À primeira vista, Spinning parece um gibi dispensável. Mais uma autobiografia, mais um coming of age sobre jovem descobrindo o mundo ao mesmo tempo em que descobre a si mesmo. Mas só parece – por três motivos.

Primeiro, por contar mais sobre a psiquê feminina durante a adolescência. Quantas obras semelhantes com homens protagonistas não existem por aí? São necessários mais relatos íntimos e profundos do ponto de vista de uma garota, como o feito por Tillie Walden. Nesse sentido, o livro funciona como HQ irmã de Aquele Verão, das primas canadenses Mariko e Jillian Tamaki, lançada recentemente pela Mino.

Segundo, por tratar de um tema obscuro até para o mais entendido fã de esportes: a patinação no gelo. A busca pela perfeição no ringue é tão intensa como o embate interior da artista em relação à sexualidade e à vontade de ser livre, de amar sem sentir medo.

Porém, para além dos temas, o que mais se sobressai na obra é sua capacidade de narrar visualmente, o terceiro motivo. A história de Spinning poderia virar filme, peça ou romance – mas não seria Spinning. O que faz desse quadrinho algo diferente é justamente o fato de ser quadrinho. É justamente a capacidade de Walden de manipular o tempo nas cenas, refletindo seu estado mental. Um exemplo simples, e lindo, está logo no começo do livro:

Spinning1Spinning2

Na cena, vemos Tillie acordando cedo para treinar com sua equipe de patinação. Na primeira página, divididas em 24 quadros em seis fileiras horizontais, as ações da menina (colocar os óculos, desligar o despertador, se espreguiçar, vestir a roupa da aula, vestir o casaco) se arraaaaaaaastam, como alguém sonolento às 4h da manhã.

A página seguinte ganha agilidade. São apenas três fileiras horizontais, com quadros mais verticais – afinal, a protagonista está desperta, em pé. Duas ações (amarrar o cabelo e sair para a calçada) tomam dois terços da página.

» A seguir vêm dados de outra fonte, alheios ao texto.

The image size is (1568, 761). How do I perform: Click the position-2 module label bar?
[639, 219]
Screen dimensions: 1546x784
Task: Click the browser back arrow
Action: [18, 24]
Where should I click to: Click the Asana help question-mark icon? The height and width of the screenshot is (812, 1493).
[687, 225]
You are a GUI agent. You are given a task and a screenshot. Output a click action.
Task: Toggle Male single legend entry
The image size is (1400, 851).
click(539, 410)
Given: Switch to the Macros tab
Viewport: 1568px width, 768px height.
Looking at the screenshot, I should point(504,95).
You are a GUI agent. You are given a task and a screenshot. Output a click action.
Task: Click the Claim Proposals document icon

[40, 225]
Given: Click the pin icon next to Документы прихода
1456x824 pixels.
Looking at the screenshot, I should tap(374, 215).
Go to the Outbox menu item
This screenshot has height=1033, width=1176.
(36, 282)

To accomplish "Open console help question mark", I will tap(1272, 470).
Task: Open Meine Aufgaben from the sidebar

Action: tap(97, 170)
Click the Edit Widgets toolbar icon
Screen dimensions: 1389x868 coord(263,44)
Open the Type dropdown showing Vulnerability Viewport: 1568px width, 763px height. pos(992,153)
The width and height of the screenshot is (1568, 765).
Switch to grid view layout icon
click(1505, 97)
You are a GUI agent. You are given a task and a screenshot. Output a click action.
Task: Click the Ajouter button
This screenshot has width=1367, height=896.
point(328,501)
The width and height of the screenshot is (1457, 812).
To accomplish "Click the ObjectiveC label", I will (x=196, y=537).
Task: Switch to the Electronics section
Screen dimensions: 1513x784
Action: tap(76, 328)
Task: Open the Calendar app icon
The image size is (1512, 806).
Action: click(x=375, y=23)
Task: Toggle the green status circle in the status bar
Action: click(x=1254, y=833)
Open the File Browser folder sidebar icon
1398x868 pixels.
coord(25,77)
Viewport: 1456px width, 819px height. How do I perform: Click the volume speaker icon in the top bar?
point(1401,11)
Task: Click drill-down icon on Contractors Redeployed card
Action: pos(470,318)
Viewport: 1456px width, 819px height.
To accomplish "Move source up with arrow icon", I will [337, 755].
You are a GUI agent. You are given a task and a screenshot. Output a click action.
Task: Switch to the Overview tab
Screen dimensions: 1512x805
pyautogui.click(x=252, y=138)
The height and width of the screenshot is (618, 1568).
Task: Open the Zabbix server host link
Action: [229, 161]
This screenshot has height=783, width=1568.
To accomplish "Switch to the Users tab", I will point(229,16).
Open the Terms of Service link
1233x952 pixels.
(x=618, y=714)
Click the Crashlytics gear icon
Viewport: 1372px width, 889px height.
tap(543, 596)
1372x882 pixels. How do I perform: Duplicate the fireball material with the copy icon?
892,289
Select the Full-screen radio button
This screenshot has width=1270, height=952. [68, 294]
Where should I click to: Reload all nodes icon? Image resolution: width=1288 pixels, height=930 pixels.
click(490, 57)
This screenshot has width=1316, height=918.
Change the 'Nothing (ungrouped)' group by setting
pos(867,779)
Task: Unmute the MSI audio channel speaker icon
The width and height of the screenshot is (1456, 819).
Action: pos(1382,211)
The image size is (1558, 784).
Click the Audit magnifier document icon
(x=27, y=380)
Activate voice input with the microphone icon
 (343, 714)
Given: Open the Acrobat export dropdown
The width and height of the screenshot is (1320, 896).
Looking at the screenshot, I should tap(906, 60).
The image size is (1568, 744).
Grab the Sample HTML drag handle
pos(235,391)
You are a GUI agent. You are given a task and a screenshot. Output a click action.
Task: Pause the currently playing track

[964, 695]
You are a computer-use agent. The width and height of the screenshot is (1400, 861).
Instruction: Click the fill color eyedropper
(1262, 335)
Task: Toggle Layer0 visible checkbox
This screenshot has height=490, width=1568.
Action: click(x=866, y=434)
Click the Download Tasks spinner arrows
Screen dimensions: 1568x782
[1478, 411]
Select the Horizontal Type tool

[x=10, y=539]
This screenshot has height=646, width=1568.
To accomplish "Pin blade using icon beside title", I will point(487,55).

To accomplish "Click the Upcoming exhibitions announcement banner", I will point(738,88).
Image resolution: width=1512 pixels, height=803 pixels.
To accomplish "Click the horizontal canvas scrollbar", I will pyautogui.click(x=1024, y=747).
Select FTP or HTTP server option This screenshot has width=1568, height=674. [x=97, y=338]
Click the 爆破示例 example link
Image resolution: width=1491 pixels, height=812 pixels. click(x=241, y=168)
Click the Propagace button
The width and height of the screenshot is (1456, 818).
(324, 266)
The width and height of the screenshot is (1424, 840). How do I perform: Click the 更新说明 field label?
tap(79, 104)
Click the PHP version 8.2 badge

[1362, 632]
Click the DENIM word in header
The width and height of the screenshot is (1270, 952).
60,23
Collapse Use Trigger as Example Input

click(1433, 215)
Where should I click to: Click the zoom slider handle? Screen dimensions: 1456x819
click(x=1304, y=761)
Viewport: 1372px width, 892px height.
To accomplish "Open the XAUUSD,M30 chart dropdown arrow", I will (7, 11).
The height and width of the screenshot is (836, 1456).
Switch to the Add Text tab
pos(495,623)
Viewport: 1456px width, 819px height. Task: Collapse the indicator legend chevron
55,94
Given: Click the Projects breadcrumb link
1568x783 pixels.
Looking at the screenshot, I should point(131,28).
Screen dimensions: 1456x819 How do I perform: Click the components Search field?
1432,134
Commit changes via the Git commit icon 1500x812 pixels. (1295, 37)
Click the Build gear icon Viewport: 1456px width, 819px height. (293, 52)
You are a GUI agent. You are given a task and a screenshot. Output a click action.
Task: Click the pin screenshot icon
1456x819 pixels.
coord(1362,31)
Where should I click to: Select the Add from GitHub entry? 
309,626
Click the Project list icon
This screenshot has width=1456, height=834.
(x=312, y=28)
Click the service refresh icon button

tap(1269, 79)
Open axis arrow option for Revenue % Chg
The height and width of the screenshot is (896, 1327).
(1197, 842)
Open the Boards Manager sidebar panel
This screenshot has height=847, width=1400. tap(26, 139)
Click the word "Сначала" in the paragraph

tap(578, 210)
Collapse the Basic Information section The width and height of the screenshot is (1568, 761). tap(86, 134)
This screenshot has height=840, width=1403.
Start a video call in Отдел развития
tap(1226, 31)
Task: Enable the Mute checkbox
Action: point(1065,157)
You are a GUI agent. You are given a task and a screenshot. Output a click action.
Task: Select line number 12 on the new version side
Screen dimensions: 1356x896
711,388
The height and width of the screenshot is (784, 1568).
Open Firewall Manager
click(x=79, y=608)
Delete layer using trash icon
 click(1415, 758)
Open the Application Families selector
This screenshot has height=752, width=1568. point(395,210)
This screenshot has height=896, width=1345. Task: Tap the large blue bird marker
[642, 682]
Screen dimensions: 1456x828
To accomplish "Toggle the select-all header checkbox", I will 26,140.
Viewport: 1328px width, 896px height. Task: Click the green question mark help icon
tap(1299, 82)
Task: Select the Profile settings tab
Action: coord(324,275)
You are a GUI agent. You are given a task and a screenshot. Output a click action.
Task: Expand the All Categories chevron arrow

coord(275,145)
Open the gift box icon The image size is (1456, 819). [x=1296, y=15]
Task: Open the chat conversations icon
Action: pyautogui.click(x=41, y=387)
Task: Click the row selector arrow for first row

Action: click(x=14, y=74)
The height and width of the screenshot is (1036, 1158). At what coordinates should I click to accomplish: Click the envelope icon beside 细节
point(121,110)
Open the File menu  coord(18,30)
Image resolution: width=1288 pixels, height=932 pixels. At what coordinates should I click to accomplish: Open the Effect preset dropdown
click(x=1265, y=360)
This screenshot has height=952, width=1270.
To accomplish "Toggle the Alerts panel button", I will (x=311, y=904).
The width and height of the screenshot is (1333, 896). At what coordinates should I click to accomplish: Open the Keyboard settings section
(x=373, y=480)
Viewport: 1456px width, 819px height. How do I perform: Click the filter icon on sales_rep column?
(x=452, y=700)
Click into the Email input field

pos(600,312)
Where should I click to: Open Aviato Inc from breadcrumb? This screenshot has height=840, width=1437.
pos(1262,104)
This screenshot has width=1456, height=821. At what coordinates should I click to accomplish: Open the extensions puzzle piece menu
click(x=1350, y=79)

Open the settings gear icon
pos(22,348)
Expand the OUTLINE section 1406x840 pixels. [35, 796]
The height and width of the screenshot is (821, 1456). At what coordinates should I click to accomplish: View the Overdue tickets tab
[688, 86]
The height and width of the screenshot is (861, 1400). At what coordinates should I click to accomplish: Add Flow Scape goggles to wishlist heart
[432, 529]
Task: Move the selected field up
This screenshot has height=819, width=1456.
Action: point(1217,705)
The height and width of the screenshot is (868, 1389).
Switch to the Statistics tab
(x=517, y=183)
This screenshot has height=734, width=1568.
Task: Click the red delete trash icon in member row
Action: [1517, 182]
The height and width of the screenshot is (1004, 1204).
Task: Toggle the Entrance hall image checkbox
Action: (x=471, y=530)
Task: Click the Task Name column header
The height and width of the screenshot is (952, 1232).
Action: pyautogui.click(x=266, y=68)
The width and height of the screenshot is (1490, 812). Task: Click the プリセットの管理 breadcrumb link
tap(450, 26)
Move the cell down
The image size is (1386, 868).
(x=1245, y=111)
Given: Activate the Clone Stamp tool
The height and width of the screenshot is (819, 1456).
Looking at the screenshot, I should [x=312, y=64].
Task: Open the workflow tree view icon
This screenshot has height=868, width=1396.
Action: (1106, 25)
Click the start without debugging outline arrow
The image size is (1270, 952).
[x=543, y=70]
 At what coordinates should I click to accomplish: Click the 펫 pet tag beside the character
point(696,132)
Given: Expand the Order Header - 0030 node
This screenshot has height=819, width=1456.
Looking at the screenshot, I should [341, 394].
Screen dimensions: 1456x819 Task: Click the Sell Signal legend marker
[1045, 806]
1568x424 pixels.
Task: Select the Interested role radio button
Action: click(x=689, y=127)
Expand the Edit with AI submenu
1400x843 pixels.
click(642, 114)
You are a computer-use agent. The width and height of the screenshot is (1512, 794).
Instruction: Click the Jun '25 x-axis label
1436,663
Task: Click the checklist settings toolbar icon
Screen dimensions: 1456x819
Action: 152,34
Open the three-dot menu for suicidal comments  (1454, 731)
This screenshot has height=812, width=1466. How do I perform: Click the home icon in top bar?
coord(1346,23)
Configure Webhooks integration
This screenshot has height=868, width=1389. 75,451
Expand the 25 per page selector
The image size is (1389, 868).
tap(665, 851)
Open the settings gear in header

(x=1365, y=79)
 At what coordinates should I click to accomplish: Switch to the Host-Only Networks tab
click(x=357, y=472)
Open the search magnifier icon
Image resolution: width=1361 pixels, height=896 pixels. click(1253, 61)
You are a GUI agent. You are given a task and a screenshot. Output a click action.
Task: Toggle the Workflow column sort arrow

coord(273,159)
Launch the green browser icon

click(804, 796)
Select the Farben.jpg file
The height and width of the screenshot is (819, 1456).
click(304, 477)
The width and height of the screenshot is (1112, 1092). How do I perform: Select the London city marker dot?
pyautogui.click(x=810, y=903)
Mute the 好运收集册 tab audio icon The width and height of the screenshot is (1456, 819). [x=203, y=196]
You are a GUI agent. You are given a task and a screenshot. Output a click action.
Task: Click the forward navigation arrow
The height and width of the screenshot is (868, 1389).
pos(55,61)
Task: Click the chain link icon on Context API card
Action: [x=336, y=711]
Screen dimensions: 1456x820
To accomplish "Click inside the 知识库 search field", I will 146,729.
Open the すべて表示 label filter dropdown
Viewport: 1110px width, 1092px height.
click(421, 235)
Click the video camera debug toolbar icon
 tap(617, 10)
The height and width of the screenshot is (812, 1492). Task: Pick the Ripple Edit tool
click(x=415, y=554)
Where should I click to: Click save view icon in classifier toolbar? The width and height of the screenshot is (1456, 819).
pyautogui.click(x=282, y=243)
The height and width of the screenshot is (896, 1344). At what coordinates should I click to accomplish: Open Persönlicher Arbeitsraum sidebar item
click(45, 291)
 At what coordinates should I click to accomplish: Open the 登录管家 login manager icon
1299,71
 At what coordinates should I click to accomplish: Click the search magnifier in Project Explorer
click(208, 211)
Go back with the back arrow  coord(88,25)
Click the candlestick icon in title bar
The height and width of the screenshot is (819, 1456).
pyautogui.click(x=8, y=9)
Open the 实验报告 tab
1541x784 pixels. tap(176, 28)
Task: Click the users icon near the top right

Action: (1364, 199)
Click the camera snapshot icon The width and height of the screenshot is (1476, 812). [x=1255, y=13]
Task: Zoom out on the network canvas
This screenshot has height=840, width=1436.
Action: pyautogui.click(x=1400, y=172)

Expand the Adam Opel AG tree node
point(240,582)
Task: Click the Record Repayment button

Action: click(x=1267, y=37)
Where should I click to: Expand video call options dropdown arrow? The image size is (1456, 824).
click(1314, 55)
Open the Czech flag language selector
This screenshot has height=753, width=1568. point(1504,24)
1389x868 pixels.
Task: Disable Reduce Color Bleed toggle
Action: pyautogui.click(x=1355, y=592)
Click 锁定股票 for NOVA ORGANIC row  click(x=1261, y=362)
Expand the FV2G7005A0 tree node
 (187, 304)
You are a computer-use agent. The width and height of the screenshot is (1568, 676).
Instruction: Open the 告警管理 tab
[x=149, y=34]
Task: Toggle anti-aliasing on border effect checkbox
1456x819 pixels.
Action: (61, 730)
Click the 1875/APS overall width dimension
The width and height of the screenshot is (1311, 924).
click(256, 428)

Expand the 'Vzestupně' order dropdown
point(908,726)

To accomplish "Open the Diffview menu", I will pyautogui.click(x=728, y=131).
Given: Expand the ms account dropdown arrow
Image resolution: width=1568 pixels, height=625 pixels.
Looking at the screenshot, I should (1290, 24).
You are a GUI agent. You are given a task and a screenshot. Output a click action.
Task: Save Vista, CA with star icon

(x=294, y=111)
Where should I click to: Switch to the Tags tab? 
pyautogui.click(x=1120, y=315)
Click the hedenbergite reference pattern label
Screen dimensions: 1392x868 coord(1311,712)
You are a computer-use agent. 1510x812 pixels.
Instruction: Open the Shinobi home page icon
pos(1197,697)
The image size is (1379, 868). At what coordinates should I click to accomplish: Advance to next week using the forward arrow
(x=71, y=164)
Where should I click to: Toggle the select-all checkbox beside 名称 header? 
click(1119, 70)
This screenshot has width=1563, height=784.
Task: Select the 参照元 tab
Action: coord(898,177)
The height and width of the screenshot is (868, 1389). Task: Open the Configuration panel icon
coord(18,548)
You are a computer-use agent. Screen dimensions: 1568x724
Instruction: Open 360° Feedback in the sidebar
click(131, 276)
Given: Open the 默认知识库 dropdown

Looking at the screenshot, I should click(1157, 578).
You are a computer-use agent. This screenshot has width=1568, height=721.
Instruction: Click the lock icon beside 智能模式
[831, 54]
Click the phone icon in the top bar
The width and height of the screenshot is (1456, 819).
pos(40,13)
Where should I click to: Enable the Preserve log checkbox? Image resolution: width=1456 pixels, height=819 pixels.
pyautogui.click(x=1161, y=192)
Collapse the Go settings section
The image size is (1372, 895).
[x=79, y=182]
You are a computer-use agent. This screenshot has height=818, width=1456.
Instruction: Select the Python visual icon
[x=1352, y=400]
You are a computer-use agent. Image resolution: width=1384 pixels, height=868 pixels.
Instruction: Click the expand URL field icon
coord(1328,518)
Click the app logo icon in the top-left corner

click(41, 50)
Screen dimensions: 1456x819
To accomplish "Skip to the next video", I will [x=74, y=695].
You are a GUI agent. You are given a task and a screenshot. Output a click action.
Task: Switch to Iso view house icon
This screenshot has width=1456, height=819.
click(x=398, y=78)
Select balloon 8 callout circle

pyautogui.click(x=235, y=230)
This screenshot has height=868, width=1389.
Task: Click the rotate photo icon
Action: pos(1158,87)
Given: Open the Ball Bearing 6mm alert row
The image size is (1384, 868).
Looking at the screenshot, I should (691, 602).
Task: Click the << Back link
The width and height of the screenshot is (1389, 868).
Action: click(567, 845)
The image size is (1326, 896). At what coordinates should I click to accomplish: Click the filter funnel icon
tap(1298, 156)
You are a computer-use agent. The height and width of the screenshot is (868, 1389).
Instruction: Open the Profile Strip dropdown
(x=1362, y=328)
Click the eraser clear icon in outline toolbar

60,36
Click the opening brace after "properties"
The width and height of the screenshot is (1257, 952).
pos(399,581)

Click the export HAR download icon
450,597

E aí vem o toque de gênio: sentada na calçada, sozinha na madrugada fria, esperando a carona para o ginásio enquanto luta contra o sono, a menina volta a perceber o tempo correr mais devagar. Retornam, então, os quadros pequenos, que deixam tudo mais lento.

Vencedora do Eisner de Melhor Obra Baseada em Fatos Reais em 2018 (por esses motivos citados e vários outros), Spinning acabou de sair no Brasil pela Veneta.